Differentiation of bone marrow-derived mesenchymal stem cells into chondrocytes using chondrocyte extract

Reprogramming cells using cell extracts is an effective method for harvesting cells of interest. The aim of this study was to investigate the chondrogenic transdifferentiation potential of swine bone marrow-derived mesenchymal stem cells (BM-MSCs) by culturing with chondrocyte extract, using monolayer and micromass culture. Chondrogenic-specific markers were detected via reverse transcription-polymerase chain reaction (RT-PCR) and immunofluorescence.
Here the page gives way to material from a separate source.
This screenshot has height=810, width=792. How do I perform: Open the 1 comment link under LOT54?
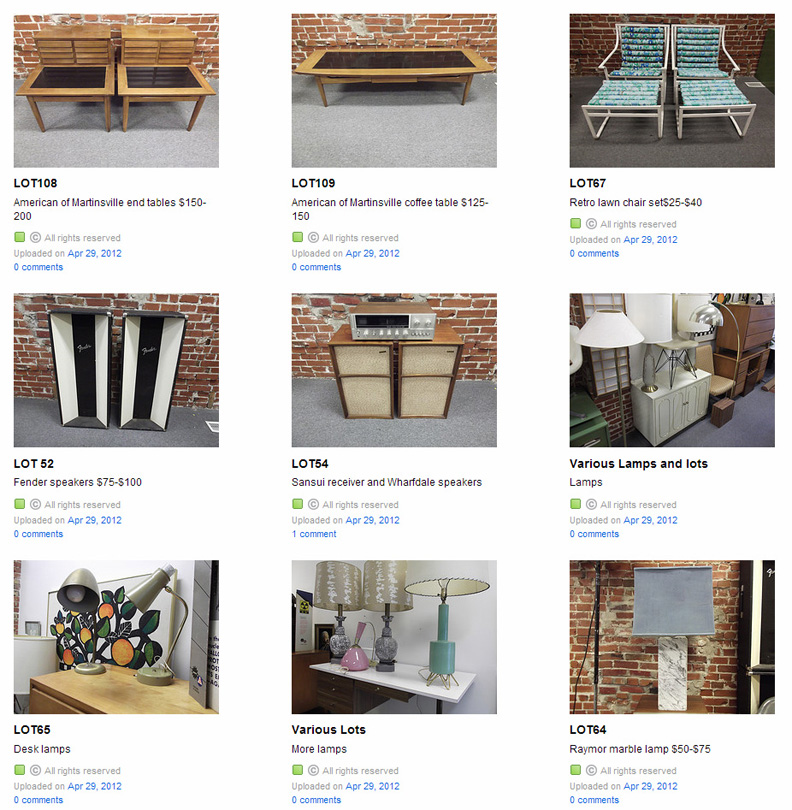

After 7 days of induction in monolayer culture, BM-MSCs reversibly permeabilized with streptolysin O (SLO), a bacterial exotoxin that is capable of forming large pores in the plasma membrane of mammalian cells, and expressed chondrocyte-specific genes such as type II collagen (COL II) and aggrecan. A positive protein expression of COL II was also observed. However, BM-MSCs treated without SLO did not express the related genes and proteins. The transition of reprogrammed BM-MSCs was lost 14 days later. By using micromass culture, reprogrammed BM-MSCs were able to maintain the change until the 14th day. In summary, permeabilized BM-MSCs were transiently transdifferentiated into chondrocytes by co-culturing with the chondrocyte extract. Moreover, a high-density culture method was able to increase the time in which the phenotypic change was maintained.